When we talk about numbers, in most cases, we are referring to numbers composed of the digits 0–9. We don’t really put any thought into it, and just accept that this is how numbers are represented, because this is probably what we were taught when we were really young. However, this is just one possible numeral system that could be used to represent quantities. There are other systems that you could use, and in this post, I’m going to give brief introductions to the decimal, binary, octal, and hexadecimal number systems.

The decimal numeral system is the counting system most widely used around the world.
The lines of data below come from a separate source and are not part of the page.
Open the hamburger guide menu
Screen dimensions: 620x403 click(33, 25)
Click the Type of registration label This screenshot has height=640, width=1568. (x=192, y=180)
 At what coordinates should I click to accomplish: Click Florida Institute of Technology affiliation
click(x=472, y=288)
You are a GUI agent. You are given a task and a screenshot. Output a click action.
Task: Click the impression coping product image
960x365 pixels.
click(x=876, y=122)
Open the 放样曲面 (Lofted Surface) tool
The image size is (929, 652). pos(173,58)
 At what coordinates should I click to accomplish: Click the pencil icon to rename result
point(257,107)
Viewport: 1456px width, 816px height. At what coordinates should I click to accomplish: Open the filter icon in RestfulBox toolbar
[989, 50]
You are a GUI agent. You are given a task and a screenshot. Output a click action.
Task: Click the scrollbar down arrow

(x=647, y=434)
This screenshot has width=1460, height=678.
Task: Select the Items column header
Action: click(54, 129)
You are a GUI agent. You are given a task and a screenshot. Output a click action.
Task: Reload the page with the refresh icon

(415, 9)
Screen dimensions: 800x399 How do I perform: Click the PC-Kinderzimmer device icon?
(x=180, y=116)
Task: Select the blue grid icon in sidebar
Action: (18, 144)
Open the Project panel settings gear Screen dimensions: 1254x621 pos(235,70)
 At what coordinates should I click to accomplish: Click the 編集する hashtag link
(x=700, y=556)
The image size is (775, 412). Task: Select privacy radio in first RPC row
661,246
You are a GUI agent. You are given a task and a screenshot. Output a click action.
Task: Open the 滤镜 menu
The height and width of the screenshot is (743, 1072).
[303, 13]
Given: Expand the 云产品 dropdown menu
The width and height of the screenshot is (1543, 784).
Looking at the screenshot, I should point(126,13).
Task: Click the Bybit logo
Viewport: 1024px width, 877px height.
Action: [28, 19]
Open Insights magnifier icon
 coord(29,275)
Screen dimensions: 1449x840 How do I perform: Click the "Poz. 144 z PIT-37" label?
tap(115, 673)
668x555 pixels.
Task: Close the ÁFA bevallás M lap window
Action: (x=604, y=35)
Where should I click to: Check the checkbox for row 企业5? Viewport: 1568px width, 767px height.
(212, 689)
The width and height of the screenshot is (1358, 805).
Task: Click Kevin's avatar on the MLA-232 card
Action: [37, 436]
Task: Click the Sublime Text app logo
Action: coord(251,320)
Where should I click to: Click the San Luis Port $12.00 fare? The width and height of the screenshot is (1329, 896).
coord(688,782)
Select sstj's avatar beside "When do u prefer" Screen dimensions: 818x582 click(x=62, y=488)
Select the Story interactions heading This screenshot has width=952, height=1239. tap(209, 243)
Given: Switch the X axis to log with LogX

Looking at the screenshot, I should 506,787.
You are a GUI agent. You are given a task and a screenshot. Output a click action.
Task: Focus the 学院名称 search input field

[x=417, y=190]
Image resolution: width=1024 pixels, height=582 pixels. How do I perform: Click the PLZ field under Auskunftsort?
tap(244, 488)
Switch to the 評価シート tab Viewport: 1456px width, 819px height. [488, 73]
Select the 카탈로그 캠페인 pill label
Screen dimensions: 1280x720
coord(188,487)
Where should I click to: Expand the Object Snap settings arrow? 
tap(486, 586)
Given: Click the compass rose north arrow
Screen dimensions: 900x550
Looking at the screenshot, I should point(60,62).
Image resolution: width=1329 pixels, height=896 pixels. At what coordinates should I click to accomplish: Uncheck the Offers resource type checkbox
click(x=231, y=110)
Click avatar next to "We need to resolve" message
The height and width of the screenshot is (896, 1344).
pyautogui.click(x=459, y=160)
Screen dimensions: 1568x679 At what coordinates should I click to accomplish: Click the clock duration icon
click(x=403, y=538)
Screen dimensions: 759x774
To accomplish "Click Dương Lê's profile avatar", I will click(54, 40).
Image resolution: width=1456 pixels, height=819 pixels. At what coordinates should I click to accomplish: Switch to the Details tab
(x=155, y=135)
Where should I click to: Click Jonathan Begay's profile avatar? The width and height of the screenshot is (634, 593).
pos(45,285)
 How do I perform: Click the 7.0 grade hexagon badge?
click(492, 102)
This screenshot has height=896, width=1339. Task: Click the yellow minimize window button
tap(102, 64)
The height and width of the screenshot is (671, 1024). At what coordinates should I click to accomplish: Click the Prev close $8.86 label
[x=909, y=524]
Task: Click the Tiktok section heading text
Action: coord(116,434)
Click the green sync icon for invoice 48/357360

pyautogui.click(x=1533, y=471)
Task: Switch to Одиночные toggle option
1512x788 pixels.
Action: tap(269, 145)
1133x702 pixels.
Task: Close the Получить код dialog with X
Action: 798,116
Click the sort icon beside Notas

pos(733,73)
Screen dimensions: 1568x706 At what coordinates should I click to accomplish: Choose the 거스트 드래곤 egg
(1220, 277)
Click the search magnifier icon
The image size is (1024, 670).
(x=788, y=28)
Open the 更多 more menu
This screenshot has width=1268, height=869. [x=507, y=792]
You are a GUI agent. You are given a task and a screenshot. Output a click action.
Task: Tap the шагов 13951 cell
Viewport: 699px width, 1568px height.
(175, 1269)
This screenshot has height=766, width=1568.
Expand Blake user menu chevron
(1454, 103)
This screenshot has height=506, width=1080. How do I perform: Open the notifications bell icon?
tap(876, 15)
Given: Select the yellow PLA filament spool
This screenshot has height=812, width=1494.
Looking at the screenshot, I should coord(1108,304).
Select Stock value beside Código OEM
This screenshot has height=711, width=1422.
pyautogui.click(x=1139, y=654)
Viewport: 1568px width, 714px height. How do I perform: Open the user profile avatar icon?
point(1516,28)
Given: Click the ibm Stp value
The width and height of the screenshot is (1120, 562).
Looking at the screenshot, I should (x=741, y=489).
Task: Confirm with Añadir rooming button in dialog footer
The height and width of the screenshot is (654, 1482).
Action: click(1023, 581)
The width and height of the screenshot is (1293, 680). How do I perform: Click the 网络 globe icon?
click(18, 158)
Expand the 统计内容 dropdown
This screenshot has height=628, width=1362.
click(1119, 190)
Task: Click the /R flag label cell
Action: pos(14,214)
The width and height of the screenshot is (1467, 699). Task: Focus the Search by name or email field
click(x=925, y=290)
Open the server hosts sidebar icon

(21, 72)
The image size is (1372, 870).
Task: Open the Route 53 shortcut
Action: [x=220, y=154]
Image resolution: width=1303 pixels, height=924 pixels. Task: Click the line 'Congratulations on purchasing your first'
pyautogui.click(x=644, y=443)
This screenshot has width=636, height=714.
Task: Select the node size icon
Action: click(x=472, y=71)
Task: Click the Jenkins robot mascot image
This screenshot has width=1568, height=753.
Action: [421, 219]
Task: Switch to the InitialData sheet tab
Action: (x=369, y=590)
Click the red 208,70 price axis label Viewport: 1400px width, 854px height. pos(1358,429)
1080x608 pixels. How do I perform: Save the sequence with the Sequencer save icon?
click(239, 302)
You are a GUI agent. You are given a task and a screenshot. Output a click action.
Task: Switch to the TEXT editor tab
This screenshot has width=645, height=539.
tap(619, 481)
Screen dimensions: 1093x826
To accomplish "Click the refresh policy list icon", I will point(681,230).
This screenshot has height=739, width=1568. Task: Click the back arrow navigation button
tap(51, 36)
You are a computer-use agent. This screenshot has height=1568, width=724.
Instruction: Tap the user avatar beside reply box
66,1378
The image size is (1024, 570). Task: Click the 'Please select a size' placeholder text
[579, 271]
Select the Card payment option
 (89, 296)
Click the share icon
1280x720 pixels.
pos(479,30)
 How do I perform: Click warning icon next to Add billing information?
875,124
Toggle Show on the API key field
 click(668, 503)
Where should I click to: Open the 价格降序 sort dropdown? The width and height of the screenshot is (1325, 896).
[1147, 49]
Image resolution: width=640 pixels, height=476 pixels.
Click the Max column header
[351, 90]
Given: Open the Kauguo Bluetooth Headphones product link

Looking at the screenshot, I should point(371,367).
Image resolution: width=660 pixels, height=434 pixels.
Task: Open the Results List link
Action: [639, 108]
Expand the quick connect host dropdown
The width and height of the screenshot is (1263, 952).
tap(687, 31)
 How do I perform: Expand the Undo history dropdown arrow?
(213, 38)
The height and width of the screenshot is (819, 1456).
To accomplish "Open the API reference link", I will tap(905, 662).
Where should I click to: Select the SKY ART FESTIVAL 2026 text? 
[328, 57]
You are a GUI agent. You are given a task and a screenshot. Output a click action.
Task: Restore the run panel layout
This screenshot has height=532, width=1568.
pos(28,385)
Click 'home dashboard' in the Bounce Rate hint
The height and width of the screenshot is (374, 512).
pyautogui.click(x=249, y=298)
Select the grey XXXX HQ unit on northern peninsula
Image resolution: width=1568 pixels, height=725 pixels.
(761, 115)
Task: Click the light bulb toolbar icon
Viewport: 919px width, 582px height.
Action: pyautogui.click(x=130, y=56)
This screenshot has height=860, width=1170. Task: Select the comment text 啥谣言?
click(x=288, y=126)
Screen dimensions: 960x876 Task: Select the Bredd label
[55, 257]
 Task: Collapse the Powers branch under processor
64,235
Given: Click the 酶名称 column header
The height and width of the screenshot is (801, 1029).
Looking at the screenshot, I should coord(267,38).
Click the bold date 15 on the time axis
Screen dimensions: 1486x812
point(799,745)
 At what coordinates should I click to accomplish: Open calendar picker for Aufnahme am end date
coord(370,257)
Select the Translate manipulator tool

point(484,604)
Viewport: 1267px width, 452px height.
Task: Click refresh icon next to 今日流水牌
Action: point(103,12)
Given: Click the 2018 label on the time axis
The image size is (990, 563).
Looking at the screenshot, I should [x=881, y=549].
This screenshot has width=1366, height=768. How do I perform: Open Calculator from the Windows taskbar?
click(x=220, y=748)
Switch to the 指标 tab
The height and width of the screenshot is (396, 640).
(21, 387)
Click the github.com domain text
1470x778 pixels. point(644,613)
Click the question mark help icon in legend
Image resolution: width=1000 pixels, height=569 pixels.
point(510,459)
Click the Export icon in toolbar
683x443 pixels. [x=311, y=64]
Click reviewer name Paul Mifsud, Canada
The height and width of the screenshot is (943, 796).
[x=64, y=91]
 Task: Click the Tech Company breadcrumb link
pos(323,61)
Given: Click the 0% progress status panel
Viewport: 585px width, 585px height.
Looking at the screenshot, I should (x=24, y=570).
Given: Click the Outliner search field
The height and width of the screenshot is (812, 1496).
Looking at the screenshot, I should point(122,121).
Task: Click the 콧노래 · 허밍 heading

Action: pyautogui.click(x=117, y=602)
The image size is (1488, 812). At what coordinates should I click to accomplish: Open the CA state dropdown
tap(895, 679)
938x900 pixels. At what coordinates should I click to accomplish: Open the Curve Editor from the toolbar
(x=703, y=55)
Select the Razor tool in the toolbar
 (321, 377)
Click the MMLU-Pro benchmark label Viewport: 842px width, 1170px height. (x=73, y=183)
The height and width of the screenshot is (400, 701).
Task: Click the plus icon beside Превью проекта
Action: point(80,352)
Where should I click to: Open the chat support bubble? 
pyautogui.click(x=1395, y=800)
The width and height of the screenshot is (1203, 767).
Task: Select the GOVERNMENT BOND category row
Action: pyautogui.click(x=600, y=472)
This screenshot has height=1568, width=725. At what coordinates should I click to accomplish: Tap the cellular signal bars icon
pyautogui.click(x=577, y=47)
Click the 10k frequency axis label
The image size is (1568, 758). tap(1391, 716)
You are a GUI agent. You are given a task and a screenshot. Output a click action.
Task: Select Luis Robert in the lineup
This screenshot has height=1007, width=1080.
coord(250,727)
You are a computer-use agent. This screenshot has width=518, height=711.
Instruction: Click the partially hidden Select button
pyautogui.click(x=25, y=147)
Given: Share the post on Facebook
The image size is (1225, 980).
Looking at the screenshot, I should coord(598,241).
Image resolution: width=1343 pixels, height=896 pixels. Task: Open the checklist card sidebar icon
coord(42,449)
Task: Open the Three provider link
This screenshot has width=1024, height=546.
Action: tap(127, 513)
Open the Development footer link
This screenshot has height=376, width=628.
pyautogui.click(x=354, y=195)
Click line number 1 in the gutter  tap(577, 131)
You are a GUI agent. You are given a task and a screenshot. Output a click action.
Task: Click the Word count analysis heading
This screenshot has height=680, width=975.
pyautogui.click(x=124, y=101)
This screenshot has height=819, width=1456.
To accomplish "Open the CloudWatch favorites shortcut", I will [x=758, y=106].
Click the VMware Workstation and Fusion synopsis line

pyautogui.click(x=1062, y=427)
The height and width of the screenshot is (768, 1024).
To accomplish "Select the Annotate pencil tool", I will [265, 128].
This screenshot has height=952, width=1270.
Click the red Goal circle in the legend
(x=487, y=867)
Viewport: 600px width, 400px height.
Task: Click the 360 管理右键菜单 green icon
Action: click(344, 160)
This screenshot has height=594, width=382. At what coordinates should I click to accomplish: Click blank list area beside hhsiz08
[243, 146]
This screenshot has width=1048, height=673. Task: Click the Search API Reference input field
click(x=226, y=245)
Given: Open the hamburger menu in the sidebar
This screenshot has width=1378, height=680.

You may also hear of it referred to as a base ten system. In fact, this is where the word “decimal” comes from; Latin “decem” means ten. When we say it is a base ten system, that means that each digit position has ten possibilities, or more specifically, can be any of the digits 0 – 9. So, if we count out 15 apples, we know that this breaks down to a 5 in the ones column and a 1 in the tens column, and so we automatically equate this as 1 times ten and 5 times one to make 15. This also shows the importance of each position in the number. In a base ten system, there is a column for ones, tens, hundreds, thousands, etc. All of this is probably very familiar already, so I’m not going to go into any further details of the decimal system.

Now, let’s look at the binary numeral system. While the decimal system is the most commonly used system, probably a very high percentage of people are at least aware of the binary system, though they probably don’t fully understand it. The binary system is a base two system, usually denoted as 0 and 1. In fact, the reason why binary is historically associated with computer programming is because this 0 and 1 can physically be represented in computer circuitry as being “open” and “closed” states – way more than I’m going to explain here, but interesting nonetheless. If we consider a base two system, we quickly see that counting is an entirely different experience. Unlike the base ten system with ones, tens, hundreds, since the base two system only uses two digits, instead it has digit positions for ones, twos, fours, eights, sixteens, etc. Each position is a factor of 2 greater than the position to its right, much like in base ten where each position is a factor of 10 greater than the position on its right.

Let’s count apples again to see binary counting in action:

*0 apples = 0 in binary**1 apple = 1 in binary**2 apples = 10 in binary**3 apples = 11 in binary**4 apples = 100 in binary**5 apples = 101 in binary**6 apples = 110 in binary**7 apples = 111 in binary (= 1 one + 1 two + 1 four)**8 apples = 1000 in binary*

The important thing to realize is that physically, we have the same quantity of apples, regardless of the numeral system we are using to represent them. So to speak of 8 (base ten) apples or 1000 (base two) apples, we are really talking about the same thing.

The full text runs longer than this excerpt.